In the latest in a string of telephonic cons aimed at separating victims from their money through the use of Internet or telephone – Danville police officers saved a 52-year-old resident from wiring a large sum of money to “kidnappers” who told him they were holding his daughter hostage Monday.
Danville Police Chief Allan Shields said the panic-stricken father was on the phone with the con men and counting “a large stack of bills” when he was approached by officers who were able to determine the whereabouts and safety of the man’s daughters – and pull the plug on the con.
“This one was different in that they wouldn’t let him hang up the phone,” Shields said Tuesday. “They were guiding him with detailed instructions and limiting his opportunity to contact law enforcement.”
Shields said the victim was phoned at his work in San Ramon at 11:19 a.m. Monday, not recognizing the incoming number but noting that it appeared to originate from out of the country.
“The next thing he hears is his daughter screaming she has been kidnapped, that she is being held in a van, and that he should do what the kidnappers wanted,” Shield said.
It turns out the would-be victim attempted to flag down police in San Ramon immediately after he was contacted but they couldn’t reach him in time, instead sharing their description of the victim with Danville PD and later helping to determine that one of the man’s daughters, who attended a local school, was safe after officers located the victim in the parking lot of a local Western Union outlet.
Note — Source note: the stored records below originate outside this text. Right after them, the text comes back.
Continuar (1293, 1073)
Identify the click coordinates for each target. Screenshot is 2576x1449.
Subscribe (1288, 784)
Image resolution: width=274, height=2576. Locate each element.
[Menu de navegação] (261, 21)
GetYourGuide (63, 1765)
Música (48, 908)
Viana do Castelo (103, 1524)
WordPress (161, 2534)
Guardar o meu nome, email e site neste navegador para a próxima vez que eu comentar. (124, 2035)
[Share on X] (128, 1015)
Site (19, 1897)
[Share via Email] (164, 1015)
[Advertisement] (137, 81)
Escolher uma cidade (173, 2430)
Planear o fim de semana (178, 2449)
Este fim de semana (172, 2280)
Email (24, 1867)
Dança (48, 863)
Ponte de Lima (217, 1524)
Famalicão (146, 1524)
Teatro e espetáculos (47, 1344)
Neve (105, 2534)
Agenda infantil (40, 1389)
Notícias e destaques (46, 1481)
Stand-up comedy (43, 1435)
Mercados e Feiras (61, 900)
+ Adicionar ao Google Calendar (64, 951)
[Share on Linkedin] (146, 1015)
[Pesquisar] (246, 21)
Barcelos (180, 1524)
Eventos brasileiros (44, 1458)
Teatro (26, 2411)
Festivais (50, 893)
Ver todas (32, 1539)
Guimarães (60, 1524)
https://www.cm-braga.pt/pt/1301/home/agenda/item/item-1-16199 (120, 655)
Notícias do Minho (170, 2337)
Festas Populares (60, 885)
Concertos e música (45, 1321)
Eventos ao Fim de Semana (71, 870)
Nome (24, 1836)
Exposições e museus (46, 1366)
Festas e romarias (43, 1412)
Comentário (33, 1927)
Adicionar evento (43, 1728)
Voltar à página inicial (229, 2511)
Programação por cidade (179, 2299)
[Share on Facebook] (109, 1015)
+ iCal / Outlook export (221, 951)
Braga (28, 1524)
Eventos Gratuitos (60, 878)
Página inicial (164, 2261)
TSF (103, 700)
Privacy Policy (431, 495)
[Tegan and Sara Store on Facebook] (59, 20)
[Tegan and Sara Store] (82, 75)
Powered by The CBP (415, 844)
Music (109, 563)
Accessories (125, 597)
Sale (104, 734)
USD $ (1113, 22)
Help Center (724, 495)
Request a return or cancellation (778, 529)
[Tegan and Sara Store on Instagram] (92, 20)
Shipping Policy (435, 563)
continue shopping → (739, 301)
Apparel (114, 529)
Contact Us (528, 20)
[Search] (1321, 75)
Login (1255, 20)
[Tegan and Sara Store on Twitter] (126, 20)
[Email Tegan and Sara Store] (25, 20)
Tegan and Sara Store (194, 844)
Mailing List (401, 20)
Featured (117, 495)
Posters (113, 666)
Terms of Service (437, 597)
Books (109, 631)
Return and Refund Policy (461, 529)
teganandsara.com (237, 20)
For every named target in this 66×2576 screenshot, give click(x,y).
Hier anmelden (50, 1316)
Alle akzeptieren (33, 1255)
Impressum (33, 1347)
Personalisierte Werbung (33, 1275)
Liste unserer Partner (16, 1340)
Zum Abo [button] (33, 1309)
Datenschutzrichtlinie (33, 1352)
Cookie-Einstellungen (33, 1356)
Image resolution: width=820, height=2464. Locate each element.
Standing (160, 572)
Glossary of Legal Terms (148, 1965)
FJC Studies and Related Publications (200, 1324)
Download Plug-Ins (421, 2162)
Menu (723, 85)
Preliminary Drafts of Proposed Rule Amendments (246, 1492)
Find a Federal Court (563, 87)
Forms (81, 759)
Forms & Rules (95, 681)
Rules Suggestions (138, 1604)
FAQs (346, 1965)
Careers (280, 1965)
Minutes away from wiring the “ransom money,” according to Shields.
“Our guys were able to slow things down and with help from San Ramon officers, determine that the victim’s daughters were safe,” Shields said. “That was the end of the call.”
The Kidnap Con, a variant of the “IRS Penalty” or “Your Grandson Is In Jail” scam, differed from past crimes in that the con men – and apparently at least one con woman – were careful to “groom” their victim, moving him from place to place at their will and affording him no opportunity to contact authorities.
Contacting police early on is critical in heading off these crimes, Shields said, as past victims who have succumbed to phone or Internet con men have wired off tens of thousands of dollars – with little to no hope of ever recovering the money.